She already had a small crowd of ponies standing in place, ready and waiting for her to live up to her introductory speech. Most particularly, with such an overt and bright display of color and sound, she had attracted what Grandpapa Quartermoon had always claimed was the key to a successful magic show: Foals, little colts and fillies who were so much easier to fool with sleight-of-hoof and always had a much less critical eye.
"Now then," Trixie said to the audience, "quick note before we begin. All that?" she waved a hoof behind her as though referencing the light show she had just put on. "Some spells. Little illusions and ghost sounds and flashing lights that any unicorn could do with practice. And I, Trixie, am not saying it was easy, and I'm not saying that it wasn't, in its own way, magic." As she turned around, she flicked one hoof, and from seemingly thin air produced a pair of scissors, which she caught with telekinesis. "But the really impressive stuff," she said, flicking her other hoof and producing a large, white quill, "well, that's what Trixie intends to show you!"

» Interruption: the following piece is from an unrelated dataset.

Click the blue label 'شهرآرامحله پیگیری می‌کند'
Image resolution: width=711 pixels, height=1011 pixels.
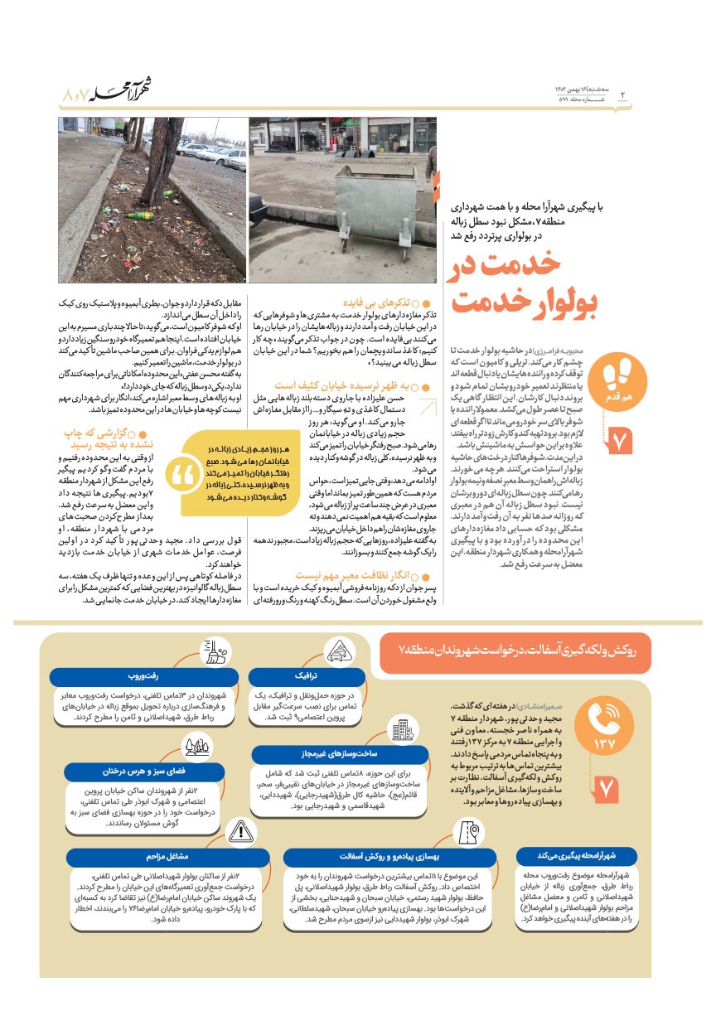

Trixie produced four more items that she had found around her home – a deck of cards, a carrot, a flask, and a pair of silver bits – as well as a sheet of paper and separate, black writing quill. Using her telekinesis, she laid out the first six items in front of her, from left to right in the order that she had produced them in so that the scissors were furthest to her right and the bits furthest to her left, while the black quill and paper remained separate from the pile. Smiling at the audience, she wrote a few things on the paper, then folded it in half and moved her line of items forward, while appraising her modest audience. She smiled when she noticed one filly in particular, wrapped in a foal-sized winter cloak and sitting close to her gray pegasus mother.
"You there!" Trixie exclaimed, pointing a hoof at Dinky Doo. "Come over here for a minute."
The unicorn filly's eyes widened a little, as she looked to Ditzy Doo as though for permission. In response, Ditzy smiled and nudged Dinky with one hoof. The filly trotted forward eagerly at that, stopping on the other side of Trixie's line of items.
"Say your name for the audience," Trixie said, waving a hoof at the ponies watching.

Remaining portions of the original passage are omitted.